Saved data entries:
== == ==

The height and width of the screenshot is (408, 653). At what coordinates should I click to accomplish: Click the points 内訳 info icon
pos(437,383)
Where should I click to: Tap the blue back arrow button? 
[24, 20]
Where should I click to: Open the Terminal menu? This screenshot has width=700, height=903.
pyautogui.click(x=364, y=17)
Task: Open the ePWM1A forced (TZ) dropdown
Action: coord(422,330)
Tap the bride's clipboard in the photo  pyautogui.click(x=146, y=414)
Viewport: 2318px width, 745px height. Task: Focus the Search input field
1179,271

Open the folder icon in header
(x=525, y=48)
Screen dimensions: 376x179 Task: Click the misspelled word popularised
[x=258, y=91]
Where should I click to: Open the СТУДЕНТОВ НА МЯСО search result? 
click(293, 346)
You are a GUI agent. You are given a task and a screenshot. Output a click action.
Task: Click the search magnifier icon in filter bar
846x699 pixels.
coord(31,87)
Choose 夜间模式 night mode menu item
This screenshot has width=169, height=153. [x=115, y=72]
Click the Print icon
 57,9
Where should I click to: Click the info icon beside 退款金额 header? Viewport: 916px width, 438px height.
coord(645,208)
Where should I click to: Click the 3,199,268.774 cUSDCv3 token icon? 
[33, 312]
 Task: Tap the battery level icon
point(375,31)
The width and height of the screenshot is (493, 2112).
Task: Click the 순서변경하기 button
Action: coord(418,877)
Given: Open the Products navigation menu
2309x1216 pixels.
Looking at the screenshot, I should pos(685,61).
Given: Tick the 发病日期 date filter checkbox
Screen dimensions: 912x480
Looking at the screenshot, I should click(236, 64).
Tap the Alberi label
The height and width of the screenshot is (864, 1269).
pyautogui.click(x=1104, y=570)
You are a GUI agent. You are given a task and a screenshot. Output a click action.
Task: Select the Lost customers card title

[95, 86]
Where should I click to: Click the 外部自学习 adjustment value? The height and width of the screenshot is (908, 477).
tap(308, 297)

== == ==

— What you need to do —
The lines from the one containing "Where should I click to: Click the 3,199,268.774" through the end of the data are to be copied exactly, the first and last of them included.

— Solution for this problem —
Where should I click to: Click the 3,199,268.774 cUSDCv3 token icon? 
[33, 312]
 Task: Tap the battery level icon
point(375,31)
The width and height of the screenshot is (493, 2112).
Task: Click the 순서변경하기 button
Action: coord(418,877)
Given: Open the Products navigation menu
2309x1216 pixels.
Looking at the screenshot, I should pos(685,61).
Given: Tick the 发病日期 date filter checkbox
Screen dimensions: 912x480
Looking at the screenshot, I should click(236, 64).
Tap the Alberi label
The height and width of the screenshot is (864, 1269).
pyautogui.click(x=1104, y=570)
You are a GUI agent. You are given a task and a screenshot. Output a click action.
Task: Select the Lost customers card title

[95, 86]
Where should I click to: Click the 外部自学习 adjustment value? The height and width of the screenshot is (908, 477).
tap(308, 297)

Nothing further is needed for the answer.